» About this exercise:
Using the material below, repeat exactly the lines from the one with "Where should I click to: Toggle" through the one with "Given: Expand the", ends included, without any images.

──────────────────────────────

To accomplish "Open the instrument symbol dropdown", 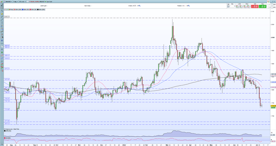I will point(9,2).
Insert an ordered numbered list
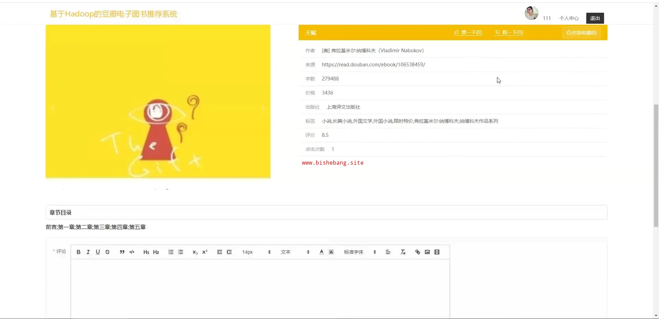The image size is (659, 319). click(x=171, y=252)
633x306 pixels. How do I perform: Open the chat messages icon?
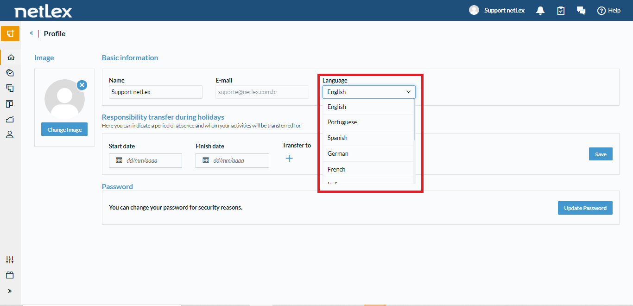581,11
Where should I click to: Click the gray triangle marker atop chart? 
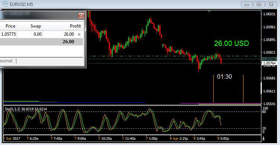pos(209,11)
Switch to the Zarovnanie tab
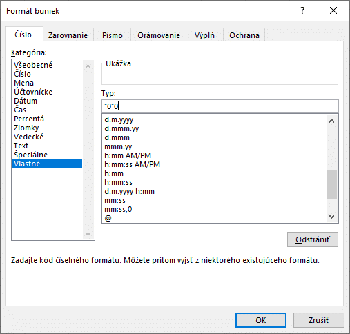The height and width of the screenshot is (334, 350). tap(68, 35)
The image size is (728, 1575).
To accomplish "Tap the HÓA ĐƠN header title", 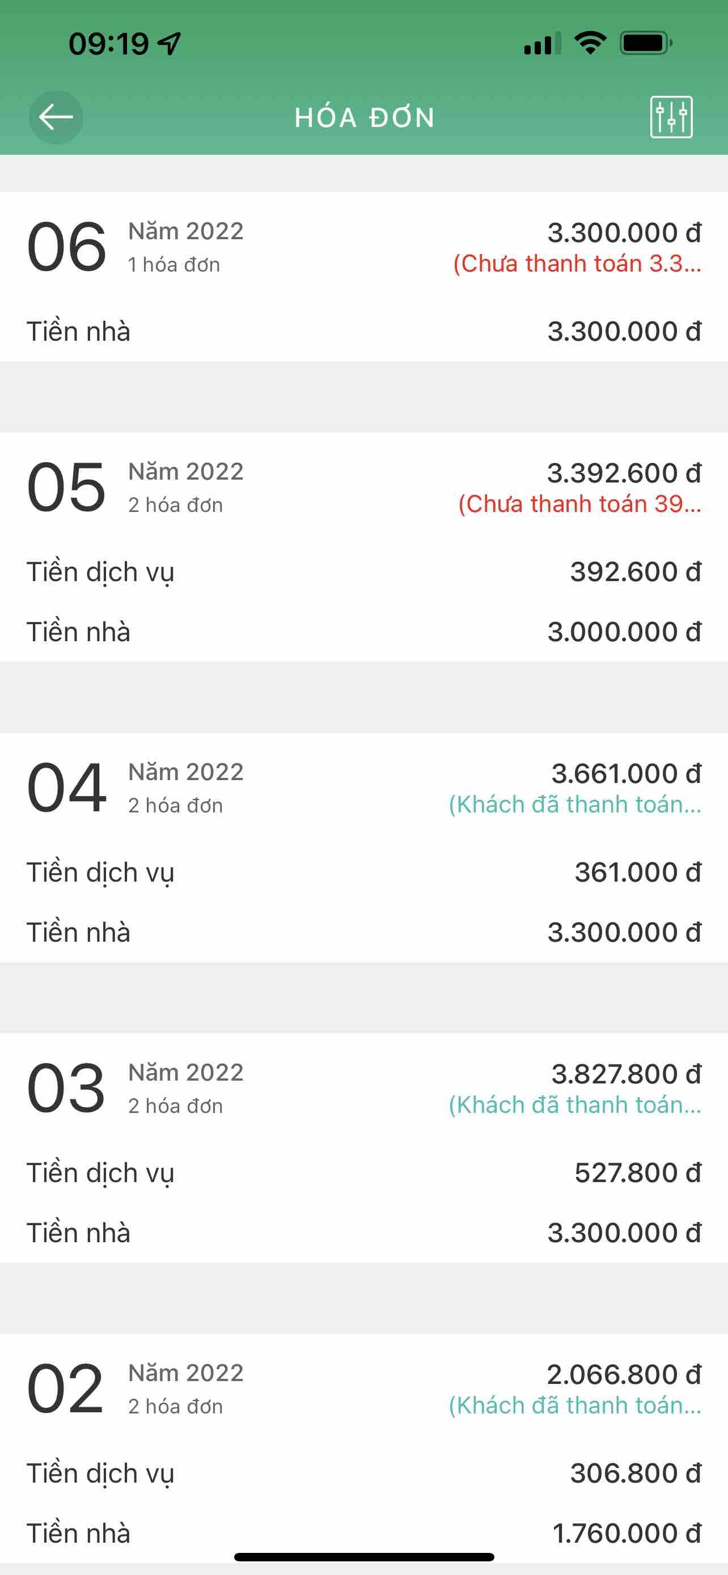I will [364, 117].
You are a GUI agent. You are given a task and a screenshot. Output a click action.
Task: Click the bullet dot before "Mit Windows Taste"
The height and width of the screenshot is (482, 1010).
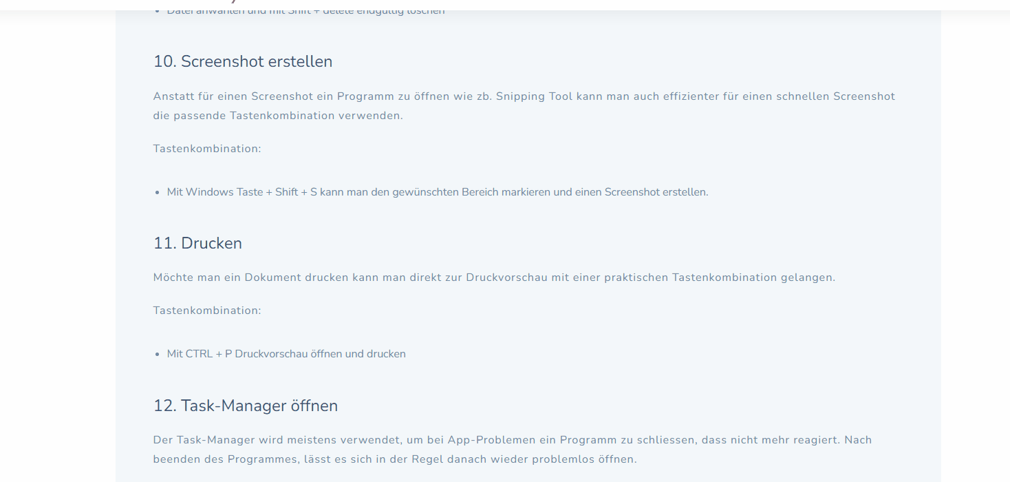(x=158, y=193)
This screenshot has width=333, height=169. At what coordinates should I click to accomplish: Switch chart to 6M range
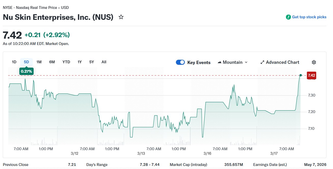[x=52, y=62]
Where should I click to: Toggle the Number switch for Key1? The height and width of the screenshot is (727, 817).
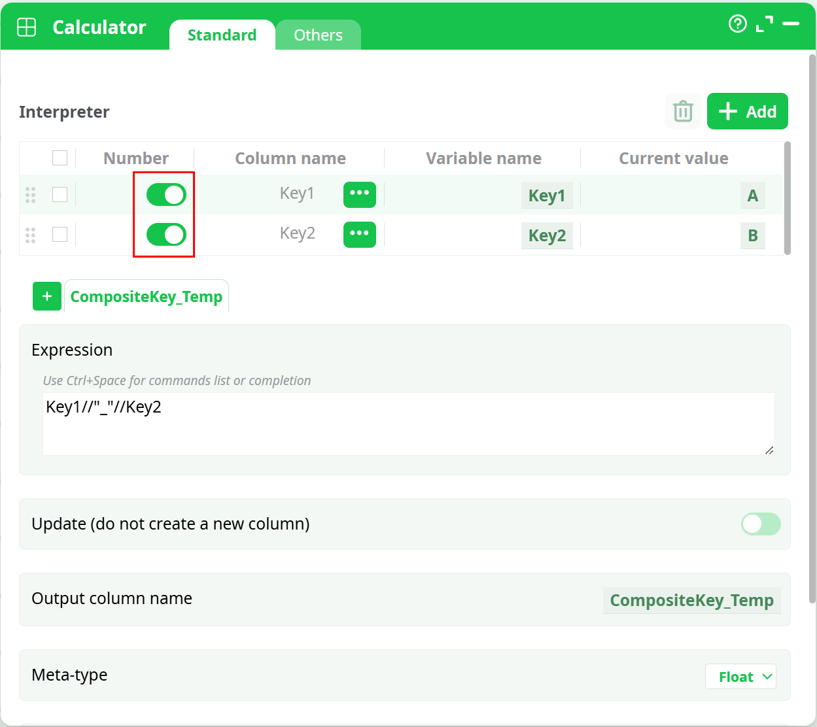(x=166, y=195)
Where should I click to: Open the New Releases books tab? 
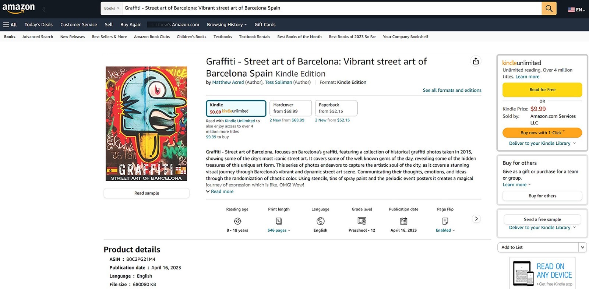coord(73,37)
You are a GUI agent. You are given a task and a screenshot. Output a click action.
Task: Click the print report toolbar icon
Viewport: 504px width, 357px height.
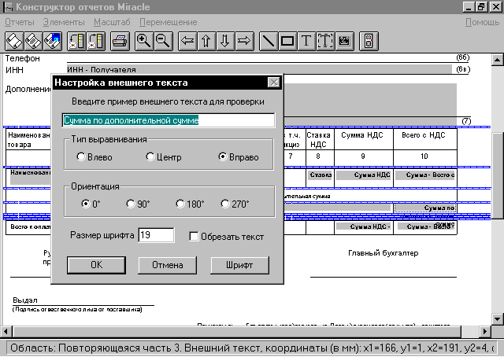[120, 41]
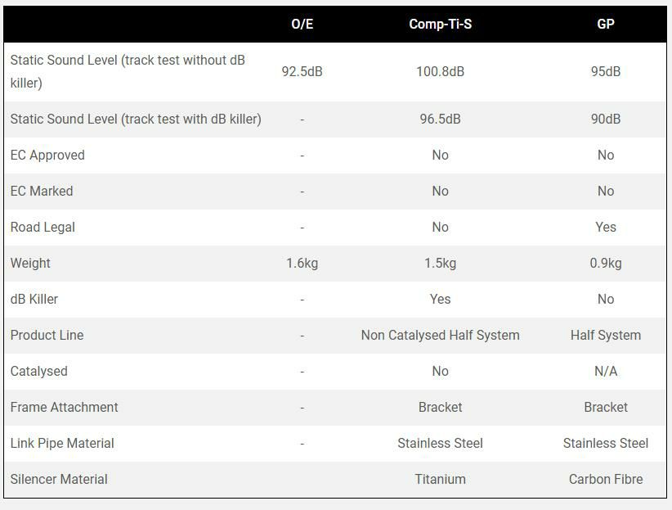This screenshot has height=510, width=672.
Task: Click the Titanium silencer material cell
Action: [440, 479]
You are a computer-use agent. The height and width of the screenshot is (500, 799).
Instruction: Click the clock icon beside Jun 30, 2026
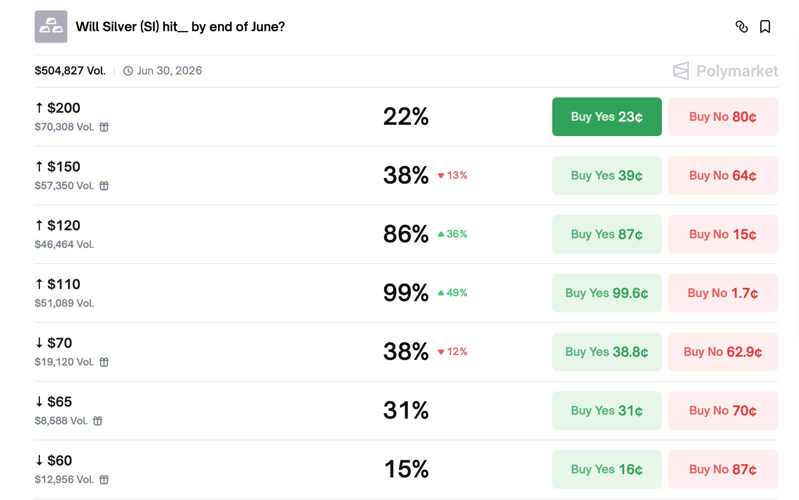point(127,70)
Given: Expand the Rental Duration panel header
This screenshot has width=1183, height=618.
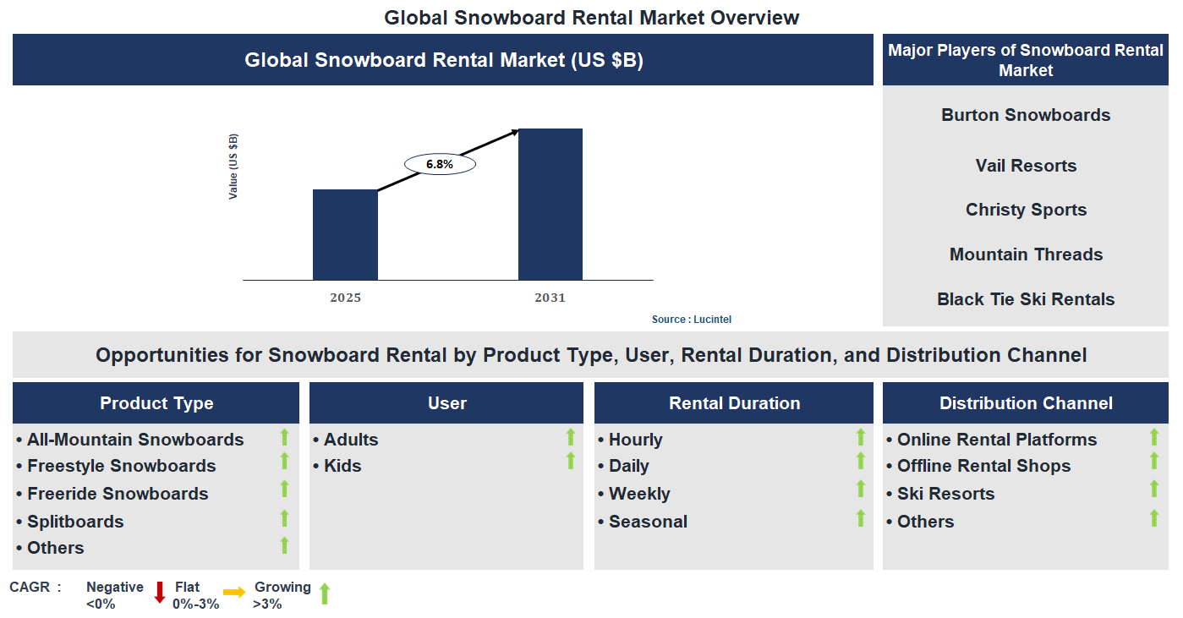Looking at the screenshot, I should (x=734, y=403).
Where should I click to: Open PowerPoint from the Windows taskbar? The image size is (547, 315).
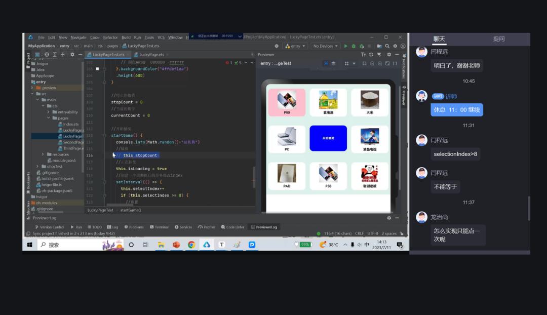(x=176, y=245)
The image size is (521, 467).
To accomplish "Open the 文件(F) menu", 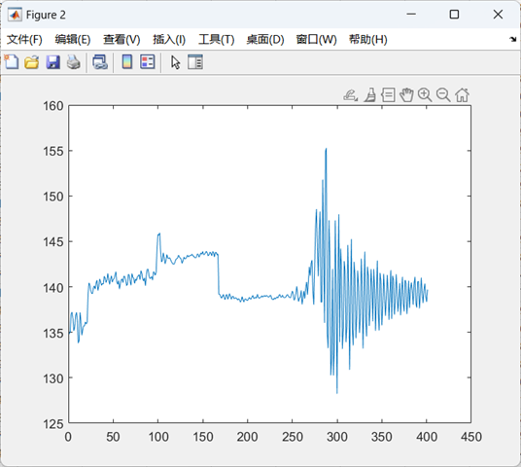I will pyautogui.click(x=24, y=40).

──────────────────────────────

» Answer below:
Where should I click to: Toggle the Number switch for Key1? The height and width of the screenshot is (727, 817).
(x=166, y=195)
Where should I click to: Open the New Releases books tab? 
coord(73,37)
You are a GUI agent. You are given a task and a screenshot. Output a click action.
Task: Click the print report toolbar icon
Viewport: 504px width, 357px height.
[120, 41]
This screenshot has height=510, width=672.
Task: Click the Titanium silencer material cell
Action: [440, 479]
You are a computer-use agent. The height and width of the screenshot is (500, 799).
Instruction: Click the clock icon beside Jun 30, 2026
point(127,70)
Given: Expand the Rental Duration panel header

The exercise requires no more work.